◆ Source text:
How Should We Read Poems?
(the most basic rules of the game)
- In early literature, at least, poems are composed of
sentences. Do not let the line breaks distract you from your first
duty, to read the sentences and to understand what the poet is saying.
However, that's usually not easy for several reasons.
- Poets often invert normal English Subject-Verb-Object word
order. Straighten out the sentence's syntax if you can't
understand it. Then look at the inversion--does it contain additional
meaning or was it just necessary for metrical or rhyming effects?
- Does the poem presume a dramatic situation in which
there is a speaking persona and an implied audience, someone
(not you!) spoken to? If so, figure out that situation and decide what
we are to think about the speaker's message to the poem's implied audience.
- Poets use figurative language, especially metaphors and
similes, to populate the sentences with comparisons between many things
and the subject of the sentence, or the verb, or its object. Unpack
those comparisons and decide what the poet means in a literal sense.
Then look at the kinds of things used in the comparisons and decide if they
convey some additional, parallel meaning.
- After you have ignored the poem's line construction to
understand its sentences' literal sense and its figurative sense, take
another look at those lines to see how their construction affects the rhythm of the poem.
What is their meter
and
of what kinds of "feet"
[metrical units] is that meter composed? In Elizabethan poetry,
tetrameter (four-foot) lines often are used in songs, sometimes to lend an
ironic or comic quickness to the line, whereas pentameter and hexameter (and
etc.) longer lines often seem more grave and thoughtful. Do the lines
have end-stops indicating they contain complete clauses (ending in .
or ; or :)? Or are some lines enjambed, running over the
line break into the next line or even into the line after that? What is
being said in the enjambed lines? Does it involve some kind of
"overflow" or "excess"?

◆ Provided data:
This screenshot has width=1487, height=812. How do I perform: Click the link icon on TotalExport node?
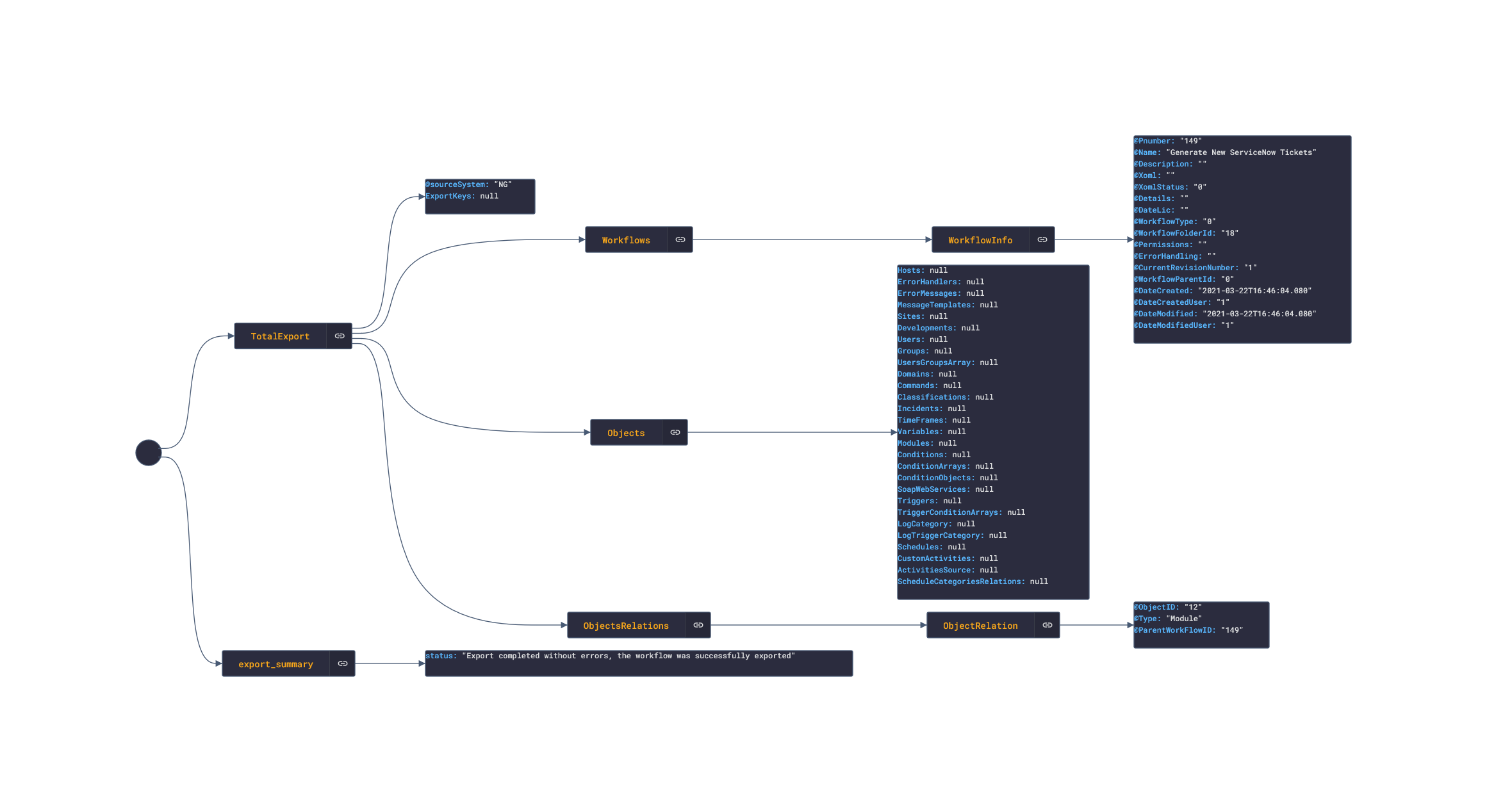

◆ Objective: Please reproduce the guide on reading poems in full, word for word, with every line and punctuation mark unchanged.

◆ Answer to this exercise:
How Should We Read Poems?
(the most basic rules of the game)
- In early literature, at least, poems are composed of
sentences. Do not let the line breaks distract you from your first
duty, to read the sentences and to understand what the poet is saying.
However, that's usually not easy for several reasons.
- Poets often invert normal English Subject-Verb-Object word
order. Straighten out the sentence's syntax if you can't
understand it. Then look at the inversion--does it contain additional
meaning or was it just necessary for metrical or rhyming effects?
- Does the poem presume a dramatic situation in which
there is a speaking persona and an implied audience, someone
(not you!) spoken to? If so, figure out that situation and decide what
we are to think about the speaker's message to the poem's implied audience.
- Poets use figurative language, especially metaphors and
similes, to populate the sentences with comparisons between many things
and the subject of the sentence, or the verb, or its object. Unpack
those comparisons and decide what the poet means in a literal sense.
Then look at the kinds of things used in the comparisons and decide if they
convey some additional, parallel meaning.
- After you have ignored the poem's line construction to
understand its sentences' literal sense and its figurative sense, take
another look at those lines to see how their construction affects the rhythm of the poem.
What is their meter
and
of what kinds of "feet"
[metrical units] is that meter composed? In Elizabethan poetry,
tetrameter (four-foot) lines often are used in songs, sometimes to lend an
ironic or comic quickness to the line, whereas pentameter and hexameter (and
etc.) longer lines often seem more grave and thoughtful. Do the lines
have end-stops indicating they contain complete clauses (ending in .
or ; or :)? Or are some lines enjambed, running over the
line break into the next line or even into the line after that? What is
being said in the enjambed lines? Does it involve some kind of
"overflow" or "excess"?